N.B.: At the moment there is no support for extended migrating from newer versions further than the one directly defined in the type's reverse migrate instance, i.e. if the parsing of the type defined in type a's MigrateFrom (Reverse a) fails, the other attempts will go down the chain, not further up.

Keep in mind

Here are some points to take note of when using this library.

Testing

The module Data.SafeJSON.Test contains very useful testing functions to ensure your types and instances are consistent. It is advised to at least testConsistency of any type you create a SafeJSON instance for. This makes sure you don't have any inconsistencies in your migration chain, which would result in failed parsing of your type(s).

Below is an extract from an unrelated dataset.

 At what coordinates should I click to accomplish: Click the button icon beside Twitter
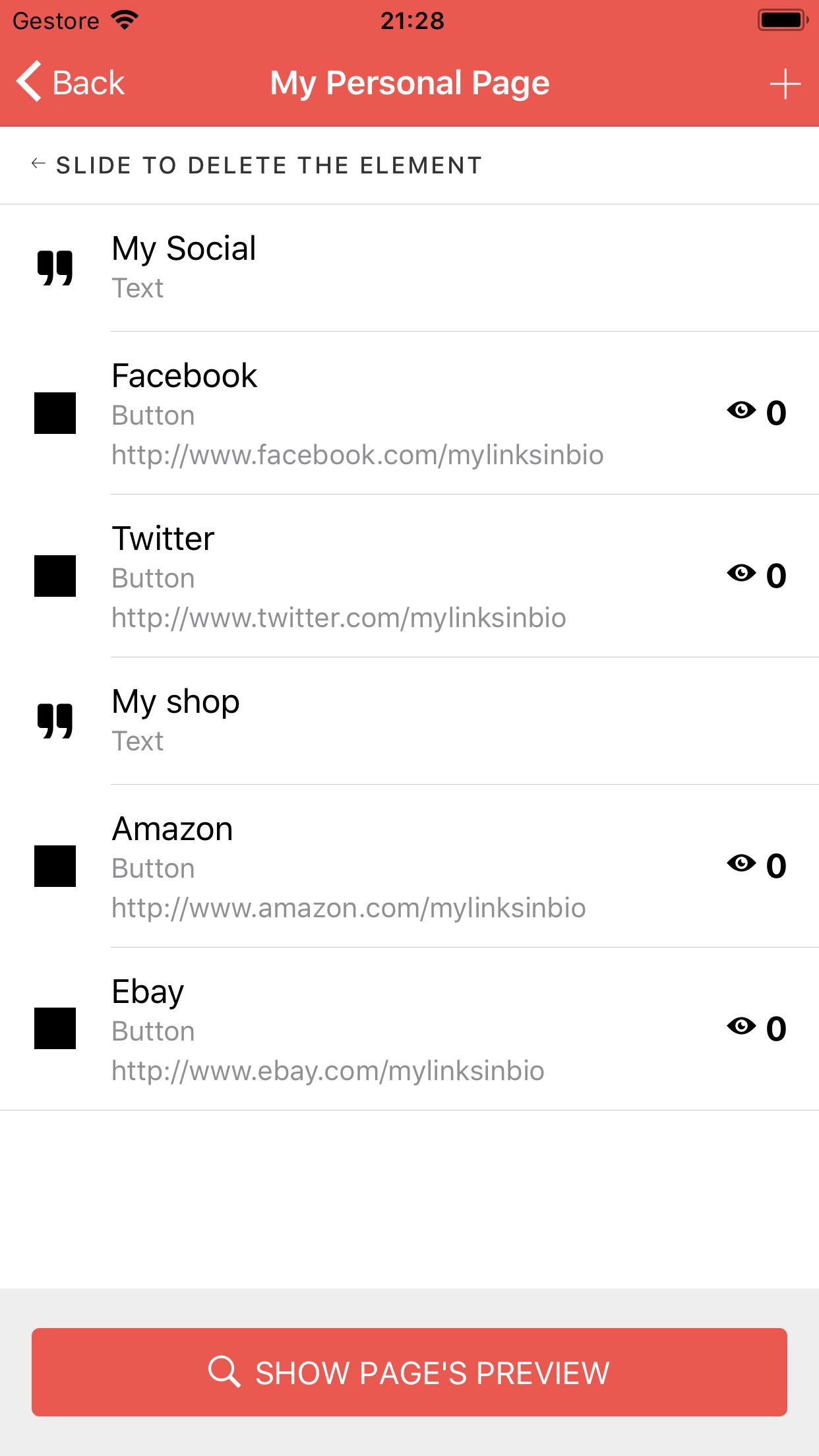pos(56,576)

I would also advise to use migrateRoundTripProp or migrateReverseRoundTripProp whenever you add new migrations, to be sure they are parsable, and that you didn't forget to adjust the kind definition in the SafeJSON instances.

Using noVersion

There is a way to omit the version tag. It's by using noVersion instead of an integer literal when defining the version method. This is used to not add a version tag to 'primitive' values (Int, Text, [], etc.), and also to give the possibility of adding a version-less format to a migration chain.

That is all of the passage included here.